At a war drive in Knutsford, England, General Patton remarks lightly that the United States and the United Kingdom would dominate the post-war world, but this is viewed as an insult to the Soviet Union. After Germany capitulates, Patton directly insults a Russian general at a dinner; the Russian insults Patton right back, much to Patton’s amusement. Patton then makes an offhand remark comparing the Nazi Party to American political parties. Ultimately, Patton’s outspokenness loses him his command once again, though he is kept on to see to the rebuilding of Germany, where a runaway oxcart narrowly misses him.

Finally, Patton is seen walking Willie, his bull terrier, across the German countryside.
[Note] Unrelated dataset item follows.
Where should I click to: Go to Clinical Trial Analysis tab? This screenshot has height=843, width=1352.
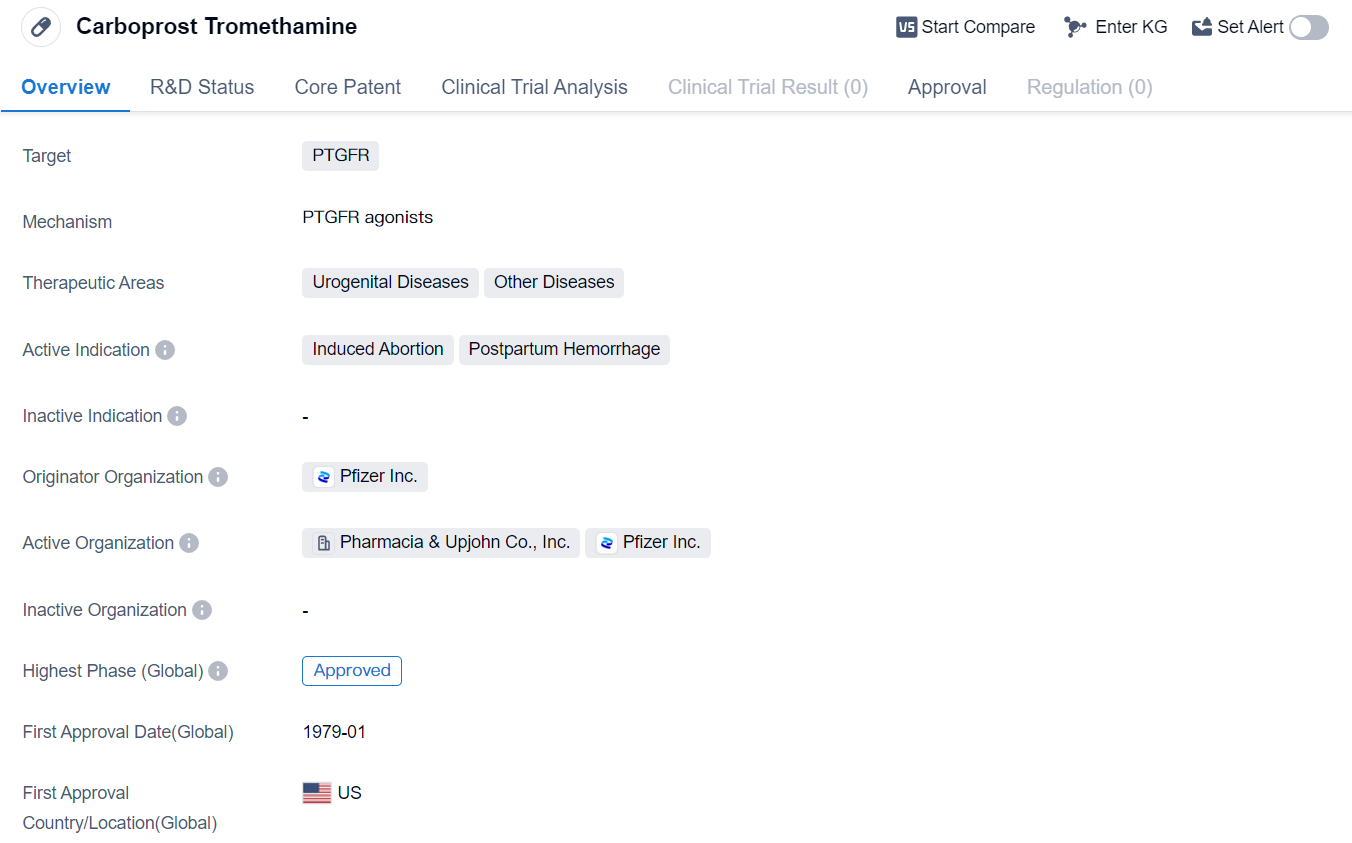(x=534, y=87)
Patton’s voice is heard relating that a returning hero of ancient Rome was honoured with a triumph, a victory parade in which “a slave stood behind the conqueror, holding a golden crown, and whispering in his ear a warning: that all glory… is fleeting.”


  • George C. Scott as Major General George S. Patton. (Rod Steiger had first turned down the role, later admitting that it was the worst decision of his career).
  • Karl Malden as Major General Omar N. Bradley.
  • Michael Bates as General Bernard Montgomery.
  • Edward Binns as Lieutenant General Walter Bedell Smith.
  • Lawrence Dobkin as Colonel Gaston Bell.
  • John Doucette as Major General Lucian Truscott.
  • James Edwards as Sergeant William George Meeks.
  • Frank Latimore as Lieutenant Colonel Henry Davenport.
  • Richard Münch as Colonel General Alfred Jodl.
  • Morgan Paull as Captain Richard N. Jenson.
  • Siegfried Rauch as Captain Oskar Steiger.
  • Paul Stevens as Lieutenant Colonel Charles R. Codman.
  • Michael Strong as Brigadier General Hobart Carver.
  • Karl Michael Vogler as Field Marshal Erwin Rommel.
  • Stephen Young as Captain Chester B. Hansen.
  • Peter Barkworth as Colonel John Welkin.
  • John Barrie as Air Vice-Marshal Sir Arthur Coningham.
  • David Bauer as Lieutenant General Harry Buford.
  • Gerald Flood as Air Chief Marshal Sir Arthur Tedder.
  • Jack Gwillim as General Sir Harold Alexander.


  • Patton won seven Academy Awards, including Best Picture, Best Director and Best Original Screenplay.
  • Scott won Best Actor for his portrayal of General Patton, but declined to accept the award.
  • The opening monologue, delivered by George C. Scott as General Patton with an enormous American flag behind him, remains an iconic and often quoted image in film.
  • The film was successful, and in 2003, Patton was selected for preservation in the United States National Film Registry by the Library of Congress as being “culturally, historically or aesthetically significant”.
  • The Academy Film Archive preserved Patton in 2003.
  • Attempts to make a film about the life of Patton had been ongoing for over fifteen years, commencing in 1953.
    • Eventually, the Patton family was approached by the producers for help in making the film.
    • The filmmakers desired access to Patton’s diaries, as well as input from family members.
    • However, the producers contacted the family the day after Beatrice Ayer Patton, the general’s widow, was buried, and the family refused to provide any assistance to the film’s producers.
  • In the end, screenwriters Francis Ford Coppola and Edmund H. North wrote the script based largely on Ladislas Farago’s biography Patton: Ordeal and Triumph, and on A Soldier’s Story, the autobiography of General of the Army Omar Bradley (who features prominently in the film).
  • A made-for-television sequel, The Last Days of Patton, was produced in 1986. Scott reprised his title role.
    • The film was based on Patton’s final weeks after being mortally injured in a car accident, with flashbacks of Patton’s life.

Production & Filming Details

  • Director(s): Franklin J. Schaffner.
  • Producer(s): Frank McCarthy.
  • Writer(s): Francis Ford Coppola and Edmund H. North.
  • Music: Jerry Goldsmith.
  • Cinematography: Fred J. Koenejkamp.
  • Editor(s): Hugh Fowler.
  • Production: 20th Century Fox.
  • Distributor(s): 20th Century Fox.
  • Release Date: 04 February 1970 (New York City) and 02 April 1970 (US general release).
  • Running Time: 170 minutes.
  • Country: US.
  • Language: English, German, and French.